# Buying Hives



## Workingbee (Jan 20, 2014)

So I am trying to get into commercial beekeeping and of course, in order to do that I need a lot of hives. friend of mine told me to start looking on the Bee Journal and I call a few of the sellers and non of them had any to sell, but they all told me after almond pollination there will be hives available. I see this common pattern in the magazine that everyone is selling hives after almond in hundreds or thousands. maybe I am paranoid but I think there got to be reason behind this. So I have a few questions and hope someone can clear it up for me.

1. why are people selling all their hives after almond? 
2. wouldn't be better to keep than to raise new hives for next year almond? 
3. is there that big of a market for all these thousands of hives to sell (that is a lot of money in there)?


----------



## KPeacock (Jan 29, 2013)

I don't _know_ the answer, but I suspect that they sell them after almonds bucasue a pollination contract is work about the same as the sale of the hive. so, this way they get the cash for the crops, and then get to sell it too.


----------



## Barry (Dec 28, 1999)

But for every hive they sell, they have to make back up for next year, so . . .


----------



## JohnK and Sheri (Nov 28, 2004)

Some people do sell before almonds, but that time is already past. Most bees that will be for sale are already in California or on the way.
So yes, the income from almonds should be in the bag and the hive is now for sale.
What normally happens is that if we bring the colonies back to Wisconsin, they are a good month ahead of overwintered colonies. They are booming and will swarm if we don't pull bees and brood off. What to do with all those extra bees? We can easily make splits off 2/3 of them, which means we either let them hit the trees, we increase our hive numbers or we sell them as nucs. At some point we don't want to increase hive numbers so the choice is between letting them swarm or making splits for sale. Rather than go through all that work, many folks sell colonies in California and ship them directly from California to their new homes. And yes, there is a market for all those thousands.
Sheri


----------



## Nick Noyes (Apr 28, 2005)

It's hard to sell a hive before almonds for $325. It's easy to sell a hive after almonds for $150.
They will rent in almonds for $175. It doesn't always make sense but this is the way it goes.
I agree there is definately a market for thousands of hives come end of march.


----------



## westernbeekeeper (May 2, 2012)

Yeah, Dave Mendes sells 5000 each spring. Good bees too...


----------



## fairchildj (Jan 22, 2014)

Where is that dave mendes located and would you hapoen to know a way to contact him we are looking to buy 1000 at the end of this years pollination


----------



## Honey-4-All (Dec 19, 2008)

Workingbee said:


> 1. why are people selling all their hives after almond?
> 2. wouldn't be better to keep than to raise new hives for next year almond?
> 3. is there that big of a market for all these thousands of hives to sell (that is a lot of money in there)?

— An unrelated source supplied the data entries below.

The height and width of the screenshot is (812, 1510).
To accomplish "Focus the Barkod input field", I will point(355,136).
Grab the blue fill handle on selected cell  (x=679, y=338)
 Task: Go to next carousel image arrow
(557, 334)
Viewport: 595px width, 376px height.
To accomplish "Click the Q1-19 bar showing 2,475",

A few insights to answer your above questions/statements. Not close to full and complete answers but some of the the more frequent reasons. 

1.Saves on shipping, gets rid of old equipment.
2.Think you need to learn about how splits work and what it takes to get a hive started.
3. Yes


----------



## Honey-4-All (Dec 19, 2008)

fairchildj said:


> Where is that dave mendes located and would you hapoen to know a way to contact him we are looking to buy 1000 at the end of this years pollination


Time to buy a subscription to the ABJ and read the ads.......... They are in there all the time.


----------



## fairchildj (Jan 22, 2014)

Thanks Honey-4-All I just bought 300 being dropped off right after pollination getting closer to the 1000


----------



## Honey-4-All (Dec 19, 2008)

fairchildj said:


> Thanks Honey-4-All I just bought 300 being dropped off right after pollination getting closer to the 1000


mendes # from ad 239340062five


----------



## fairchildj (Jan 22, 2014)

Thanks Honey-4-All


----------